In the first referendum in 2018, 57% voted to remain part of France; in the second, in October 2020, that decreased to 53%.

Paris has granted its Pacific territory of New Caledonia a third referendum on independence after two earlier votes narrowly chose to remain part of France, officials said.

France’s minister for overseas territories, Sebastien Lecornu, agreed to a request April 8 from the New Caledonia legislature to hold a third and final referendum in the next 18 months as provided for under the terms of a decolonisation plan agreed in 1998.

The French government will “keep to its word and organise the referendum before October 2022,” he said in a statement.

The 1998 “Noumea Accord”, which ended a deadly conflict between the mostly pro-independence indigenous Kanak population and the descendants of European settlers, provided for up to three independence referendums by 2022 if requested by at least a third of the local legislature.

On April 8, a group of 26 pro-independence lawmakers — just under half of the total legislature — sent a joint letter to the French High Commission requesting the third vote.

Mr. Lecornu called for “the engagement of all to ensure the referendum campaign is peaceful, respectful and constructive”.

New Caledonia, which has been controlled by France for almost 170 years, has voted on independence twice in the last three years.

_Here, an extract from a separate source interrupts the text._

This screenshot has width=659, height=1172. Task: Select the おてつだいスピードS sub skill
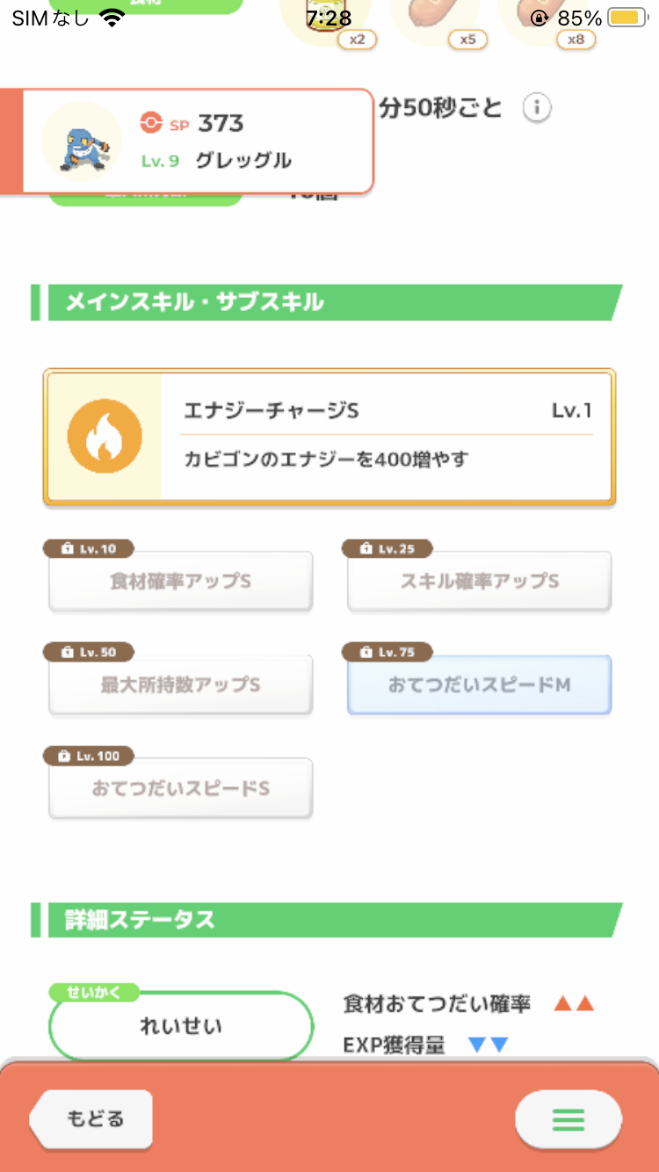[180, 788]
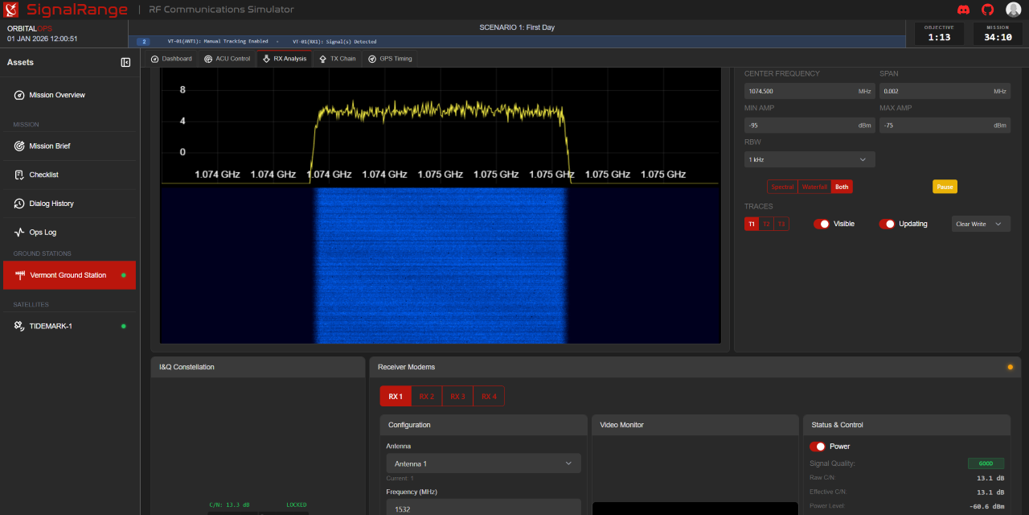Click the Discord icon in the header
The width and height of the screenshot is (1029, 515).
(x=963, y=10)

In the first referendum in 2018, 57% voted to remain part of France; in the second, in October 2020, that decreased to 53%.

French President Emmanuel Macron said after the 2020 vote he felt a “profound sense of gratitude” over the result, but also “humility” at the closeness of the vote, which few had predicted.

France, which is more than 16,000 kilometres (10,000 miles) away from the territory, subsidises New Caledonia with around 1.5 billion euros ($1.75 billion) every year, the equivalent of more than 15% of its gross domestic product.